BEGIN EXTRACT PROVIDED

An extensive Full HD screen comparison between several handsets that pack a display with 1920 x 1080 resolution has found that the Sony Xperia Z flagship is bested by the “older” HTC Butterfly and Oppo Find 5 in several tests.

While the display is not necessarily the make or brake feature of smartphones, as buyers will surely look at the bigger picture when purchasing their next device, it certainly is one important piece of the puzzle. In recent years, smartphone makers have kept raising the display bar, coming up with bigger and bigger displays, better resolutions and more pixels per inch (PPI).

This year may be very well called the year of the  “Full HD smartphone” as most flagship handsets – and not only them – will feature a Full HD display of around 5 inches. Considering that everyone’s flagship handset has a similar display capable of offering virtually the same resolution and PPI, does that mean all Full HD displays out there are equal?

END EXTRACT PROVIDED

-- TASK DETAILS --
In the text on Full HD smartphone displays, which two handsets beat the Sony Xperia Z in several tests?

BEGIN STORED RECORDS

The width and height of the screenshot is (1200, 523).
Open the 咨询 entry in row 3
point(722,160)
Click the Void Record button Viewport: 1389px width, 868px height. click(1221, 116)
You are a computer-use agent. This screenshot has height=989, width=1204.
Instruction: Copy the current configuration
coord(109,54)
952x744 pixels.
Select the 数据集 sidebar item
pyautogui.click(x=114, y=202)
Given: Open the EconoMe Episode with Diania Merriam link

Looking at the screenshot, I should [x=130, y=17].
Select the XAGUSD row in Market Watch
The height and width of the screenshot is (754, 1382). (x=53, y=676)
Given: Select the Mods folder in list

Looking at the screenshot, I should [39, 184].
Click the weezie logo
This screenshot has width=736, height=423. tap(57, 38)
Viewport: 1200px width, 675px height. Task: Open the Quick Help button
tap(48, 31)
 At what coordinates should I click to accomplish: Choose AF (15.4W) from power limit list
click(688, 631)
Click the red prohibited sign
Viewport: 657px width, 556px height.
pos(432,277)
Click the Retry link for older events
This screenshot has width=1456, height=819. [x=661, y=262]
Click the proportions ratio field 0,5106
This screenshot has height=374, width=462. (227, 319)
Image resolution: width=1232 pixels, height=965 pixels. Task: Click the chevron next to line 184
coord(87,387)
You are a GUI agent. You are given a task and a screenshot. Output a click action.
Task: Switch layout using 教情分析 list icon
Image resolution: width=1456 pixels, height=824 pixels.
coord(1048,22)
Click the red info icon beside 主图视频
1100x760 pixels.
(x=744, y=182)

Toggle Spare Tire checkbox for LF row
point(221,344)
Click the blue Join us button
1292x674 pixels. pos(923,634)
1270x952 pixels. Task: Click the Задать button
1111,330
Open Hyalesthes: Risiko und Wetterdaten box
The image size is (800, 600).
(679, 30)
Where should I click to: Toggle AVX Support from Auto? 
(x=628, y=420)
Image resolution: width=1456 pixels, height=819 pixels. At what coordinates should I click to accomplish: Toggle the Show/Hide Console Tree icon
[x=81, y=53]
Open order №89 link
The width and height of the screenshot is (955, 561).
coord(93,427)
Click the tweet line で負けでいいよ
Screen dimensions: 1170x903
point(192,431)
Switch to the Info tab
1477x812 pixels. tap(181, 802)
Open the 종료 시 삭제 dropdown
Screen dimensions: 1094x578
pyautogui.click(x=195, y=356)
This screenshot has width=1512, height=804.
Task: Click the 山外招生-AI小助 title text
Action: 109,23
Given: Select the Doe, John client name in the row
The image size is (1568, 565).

END STORED RECORDS

-- TASK SOLUTION --
The HTC Butterfly and the Oppo Find 5.